Your goal
Please set down each line of the data again, unchanged.

Start of Input material

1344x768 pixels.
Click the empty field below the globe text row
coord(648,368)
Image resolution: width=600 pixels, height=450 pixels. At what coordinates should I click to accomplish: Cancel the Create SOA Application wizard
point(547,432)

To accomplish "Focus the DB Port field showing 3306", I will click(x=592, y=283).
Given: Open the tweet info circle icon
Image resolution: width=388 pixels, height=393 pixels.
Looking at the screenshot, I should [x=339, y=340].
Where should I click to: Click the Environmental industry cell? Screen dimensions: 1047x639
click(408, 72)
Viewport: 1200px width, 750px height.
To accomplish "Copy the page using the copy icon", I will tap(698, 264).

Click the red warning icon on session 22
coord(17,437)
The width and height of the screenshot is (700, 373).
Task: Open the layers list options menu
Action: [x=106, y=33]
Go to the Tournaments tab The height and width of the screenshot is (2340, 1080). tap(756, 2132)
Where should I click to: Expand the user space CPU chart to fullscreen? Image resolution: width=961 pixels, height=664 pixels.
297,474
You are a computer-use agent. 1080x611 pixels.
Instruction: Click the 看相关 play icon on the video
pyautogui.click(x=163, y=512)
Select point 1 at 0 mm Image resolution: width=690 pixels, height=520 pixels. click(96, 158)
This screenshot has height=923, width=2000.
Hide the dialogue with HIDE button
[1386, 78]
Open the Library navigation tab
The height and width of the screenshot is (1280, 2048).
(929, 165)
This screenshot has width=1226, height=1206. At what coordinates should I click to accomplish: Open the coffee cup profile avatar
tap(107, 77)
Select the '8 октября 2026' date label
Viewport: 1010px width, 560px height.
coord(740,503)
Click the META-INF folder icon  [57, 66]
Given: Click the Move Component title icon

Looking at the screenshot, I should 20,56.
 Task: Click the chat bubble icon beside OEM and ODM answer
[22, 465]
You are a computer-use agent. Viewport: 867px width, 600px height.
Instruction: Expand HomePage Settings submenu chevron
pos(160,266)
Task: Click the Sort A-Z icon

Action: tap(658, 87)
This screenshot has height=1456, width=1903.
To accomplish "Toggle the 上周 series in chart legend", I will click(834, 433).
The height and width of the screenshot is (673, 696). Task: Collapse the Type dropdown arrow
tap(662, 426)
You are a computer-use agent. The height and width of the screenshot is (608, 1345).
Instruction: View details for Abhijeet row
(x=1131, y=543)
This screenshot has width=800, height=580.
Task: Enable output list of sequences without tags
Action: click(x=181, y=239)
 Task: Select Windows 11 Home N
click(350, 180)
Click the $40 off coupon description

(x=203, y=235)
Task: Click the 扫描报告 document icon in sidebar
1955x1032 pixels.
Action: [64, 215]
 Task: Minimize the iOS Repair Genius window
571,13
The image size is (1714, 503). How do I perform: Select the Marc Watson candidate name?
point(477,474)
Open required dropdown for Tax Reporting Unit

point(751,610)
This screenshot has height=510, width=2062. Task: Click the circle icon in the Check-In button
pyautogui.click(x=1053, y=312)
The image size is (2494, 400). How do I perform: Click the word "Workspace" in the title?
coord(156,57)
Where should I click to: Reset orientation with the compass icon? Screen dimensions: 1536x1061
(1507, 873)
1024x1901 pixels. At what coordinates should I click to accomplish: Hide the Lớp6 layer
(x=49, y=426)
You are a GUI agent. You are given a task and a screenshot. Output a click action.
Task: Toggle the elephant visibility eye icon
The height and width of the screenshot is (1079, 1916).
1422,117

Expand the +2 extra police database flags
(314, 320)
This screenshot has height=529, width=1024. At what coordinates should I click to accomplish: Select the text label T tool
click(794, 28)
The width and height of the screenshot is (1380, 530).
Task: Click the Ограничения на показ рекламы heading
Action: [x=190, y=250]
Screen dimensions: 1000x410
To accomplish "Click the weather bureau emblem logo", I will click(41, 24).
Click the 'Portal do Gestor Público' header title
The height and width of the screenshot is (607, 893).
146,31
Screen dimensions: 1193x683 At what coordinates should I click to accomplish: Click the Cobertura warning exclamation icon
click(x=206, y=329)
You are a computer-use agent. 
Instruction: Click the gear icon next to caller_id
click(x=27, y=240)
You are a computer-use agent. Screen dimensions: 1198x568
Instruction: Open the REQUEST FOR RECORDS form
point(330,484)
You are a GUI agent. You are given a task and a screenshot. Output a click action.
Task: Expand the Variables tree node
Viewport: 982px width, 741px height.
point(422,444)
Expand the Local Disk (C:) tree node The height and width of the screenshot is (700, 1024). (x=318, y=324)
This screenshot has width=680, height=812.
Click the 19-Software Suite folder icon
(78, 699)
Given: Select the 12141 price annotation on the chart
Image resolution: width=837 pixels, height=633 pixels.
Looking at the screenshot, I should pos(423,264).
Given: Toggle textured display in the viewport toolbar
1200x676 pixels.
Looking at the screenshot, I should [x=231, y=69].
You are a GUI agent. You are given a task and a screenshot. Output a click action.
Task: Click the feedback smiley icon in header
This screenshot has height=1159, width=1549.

End of Input material

Response to the exercise
1344x768 pixels.
Click the empty field below the globe text row
coord(648,368)
Image resolution: width=600 pixels, height=450 pixels. At what coordinates should I click to accomplish: Cancel the Create SOA Application wizard
point(547,432)

To accomplish "Focus the DB Port field showing 3306", I will click(x=592, y=283).
Given: Open the tweet info circle icon
Image resolution: width=388 pixels, height=393 pixels.
Looking at the screenshot, I should [x=339, y=340].
Where should I click to: Click the Environmental industry cell? Screen dimensions: 1047x639
click(408, 72)
Viewport: 1200px width, 750px height.
To accomplish "Copy the page using the copy icon", I will tap(698, 264).

Click the red warning icon on session 22
coord(17,437)
The width and height of the screenshot is (700, 373).
Task: Open the layers list options menu
Action: [x=106, y=33]
Go to the Tournaments tab The height and width of the screenshot is (2340, 1080). tap(756, 2132)
Where should I click to: Expand the user space CPU chart to fullscreen? Image resolution: width=961 pixels, height=664 pixels.
297,474
You are a computer-use agent. 1080x611 pixels.
Instruction: Click the 看相关 play icon on the video
pyautogui.click(x=163, y=512)
Select point 1 at 0 mm Image resolution: width=690 pixels, height=520 pixels. click(96, 158)
This screenshot has height=923, width=2000.
Hide the dialogue with HIDE button
[1386, 78]
Open the Library navigation tab
The height and width of the screenshot is (1280, 2048).
(929, 165)
This screenshot has width=1226, height=1206. At what coordinates should I click to accomplish: Open the coffee cup profile avatar
tap(107, 77)
Select the '8 октября 2026' date label
Viewport: 1010px width, 560px height.
coord(740,503)
Click the META-INF folder icon  [57, 66]
Given: Click the Move Component title icon

Looking at the screenshot, I should 20,56.
 Task: Click the chat bubble icon beside OEM and ODM answer
[22, 465]
You are a computer-use agent. Viewport: 867px width, 600px height.
Instruction: Expand HomePage Settings submenu chevron
pos(160,266)
Task: Click the Sort A-Z icon

Action: tap(658, 87)
This screenshot has height=1456, width=1903.
To accomplish "Toggle the 上周 series in chart legend", I will click(834, 433).
The height and width of the screenshot is (673, 696). Task: Collapse the Type dropdown arrow
tap(662, 426)
You are a computer-use agent. The height and width of the screenshot is (608, 1345).
Instruction: View details for Abhijeet row
(x=1131, y=543)
This screenshot has width=800, height=580.
Task: Enable output list of sequences without tags
Action: click(x=181, y=239)
 Task: Select Windows 11 Home N
click(350, 180)
Click the $40 off coupon description

(x=203, y=235)
Task: Click the 扫描报告 document icon in sidebar
1955x1032 pixels.
Action: [64, 215]
 Task: Minimize the iOS Repair Genius window
571,13
The image size is (1714, 503). How do I perform: Select the Marc Watson candidate name?
point(477,474)
Open required dropdown for Tax Reporting Unit

point(751,610)
This screenshot has height=510, width=2062. Task: Click the circle icon in the Check-In button
pyautogui.click(x=1053, y=312)
The image size is (2494, 400). How do I perform: Click the word "Workspace" in the title?
coord(156,57)
Where should I click to: Reset orientation with the compass icon? Screen dimensions: 1536x1061
(1507, 873)
1024x1901 pixels. At what coordinates should I click to accomplish: Hide the Lớp6 layer
(x=49, y=426)
You are a GUI agent. You are given a task and a screenshot. Output a click action.
Task: Toggle the elephant visibility eye icon
The height and width of the screenshot is (1079, 1916).
1422,117

Expand the +2 extra police database flags
(314, 320)
This screenshot has height=529, width=1024. At what coordinates should I click to accomplish: Select the text label T tool
click(794, 28)
The width and height of the screenshot is (1380, 530).
Task: Click the Ограничения на показ рекламы heading
Action: [x=190, y=250]
Screen dimensions: 1000x410
To accomplish "Click the weather bureau emblem logo", I will click(41, 24).
Click the 'Portal do Gestor Público' header title
The height and width of the screenshot is (607, 893).
146,31
Screen dimensions: 1193x683 At what coordinates should I click to accomplish: Click the Cobertura warning exclamation icon
click(x=206, y=329)
You are a computer-use agent. 
Instruction: Click the gear icon next to caller_id
click(x=27, y=240)
You are a computer-use agent. Screen dimensions: 1198x568
Instruction: Open the REQUEST FOR RECORDS form
point(330,484)
You are a GUI agent. You are given a task and a screenshot. Output a click action.
Task: Expand the Variables tree node
Viewport: 982px width, 741px height.
point(422,444)
Expand the Local Disk (C:) tree node The height and width of the screenshot is (700, 1024). (x=318, y=324)
This screenshot has width=680, height=812.
Click the 19-Software Suite folder icon
(78, 699)
Given: Select the 12141 price annotation on the chart
Image resolution: width=837 pixels, height=633 pixels.
Looking at the screenshot, I should pos(423,264).
Given: Toggle textured display in the viewport toolbar
1200x676 pixels.
Looking at the screenshot, I should [x=231, y=69].
You are a GUI agent. You are given a task and a screenshot. Output a click action.
Task: Click the feedback smiley icon in header
This screenshot has height=1159, width=1549.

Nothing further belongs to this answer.